A autora do processo foi submetida ao procedimento de curetagem, por ter sido informada de que havia sido vítima de um aborto espontâneo. Segundo ela, dias após saber que estava grávida, sentiu dores na região abdominal, situação que culminou em um sangramento, e a levou ao Hospital Doutor Abel Pinheiro Maciel Filho, em Mâncio Lima.

Lá foi atendida por uma enfermeira, que fez um exame inicial, e disse que o colo do útero estava “aberto”. Assim, orientou a paciente a se dirigir imediatamente ao Hospital Maternidade, em Cruzeiro do Sul. Na maternidade, novamente foi realizado o “procedimento de toque”, e houve outro sangramento. O médico realizou ultrassonografia transvaginal e diagnosticou a existência de embrião sem batimento cardíaco. Então, no dia seguinte foi realizada a curetagem uterina.

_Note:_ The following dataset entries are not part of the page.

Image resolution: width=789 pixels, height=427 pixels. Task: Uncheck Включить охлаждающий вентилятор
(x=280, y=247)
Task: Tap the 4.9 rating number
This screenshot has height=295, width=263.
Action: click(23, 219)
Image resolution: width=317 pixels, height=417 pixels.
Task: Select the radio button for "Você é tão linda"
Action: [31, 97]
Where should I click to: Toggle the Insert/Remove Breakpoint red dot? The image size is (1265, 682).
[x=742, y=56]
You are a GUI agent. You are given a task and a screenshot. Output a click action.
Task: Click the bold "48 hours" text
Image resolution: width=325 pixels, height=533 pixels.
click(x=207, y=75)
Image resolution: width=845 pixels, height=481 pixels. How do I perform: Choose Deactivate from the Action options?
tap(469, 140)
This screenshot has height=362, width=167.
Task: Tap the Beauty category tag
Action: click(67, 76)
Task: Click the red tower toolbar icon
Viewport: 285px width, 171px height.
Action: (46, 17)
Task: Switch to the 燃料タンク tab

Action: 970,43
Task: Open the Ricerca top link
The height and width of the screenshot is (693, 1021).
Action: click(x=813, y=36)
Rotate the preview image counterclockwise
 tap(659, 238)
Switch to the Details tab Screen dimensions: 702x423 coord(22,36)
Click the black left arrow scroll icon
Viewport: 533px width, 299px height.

Dias depois, após sentir muitas dores, recebeu o diagnóstico de malária, realizando todo tratamento, ou seja, tomou medicamentos contraindicados a gestantes. A paciente contou que passou dois meses muito doente e perdeu 11 quilos durante esse período. Contudo, decidiu realizar um novo teste de gravidez de farmácia. A gravidez foi confirmada com uma ultrassonografia obstétrica realizada em 12 de fevereiro de 2019.

Deste modo, foi atestado também o indicativo de data proporcional ao primeiro atendimento de saúde recebido. A criança nasceu com saúde depois dos nove meses de gestação.

Ao analisar os autos, o Juíz Marlon Machado, assinalou a existência de defeito na prestação dos serviços público, consistente na falha diagnóstica quanto ao tratamento precoce para o aborto retido. “A conclusão se impõe ao se considerar,  que há neste processo provas cristalinas de que se trata da mesma gravidez, do filho que hoje tem nos braços”, ratificou o magistrado.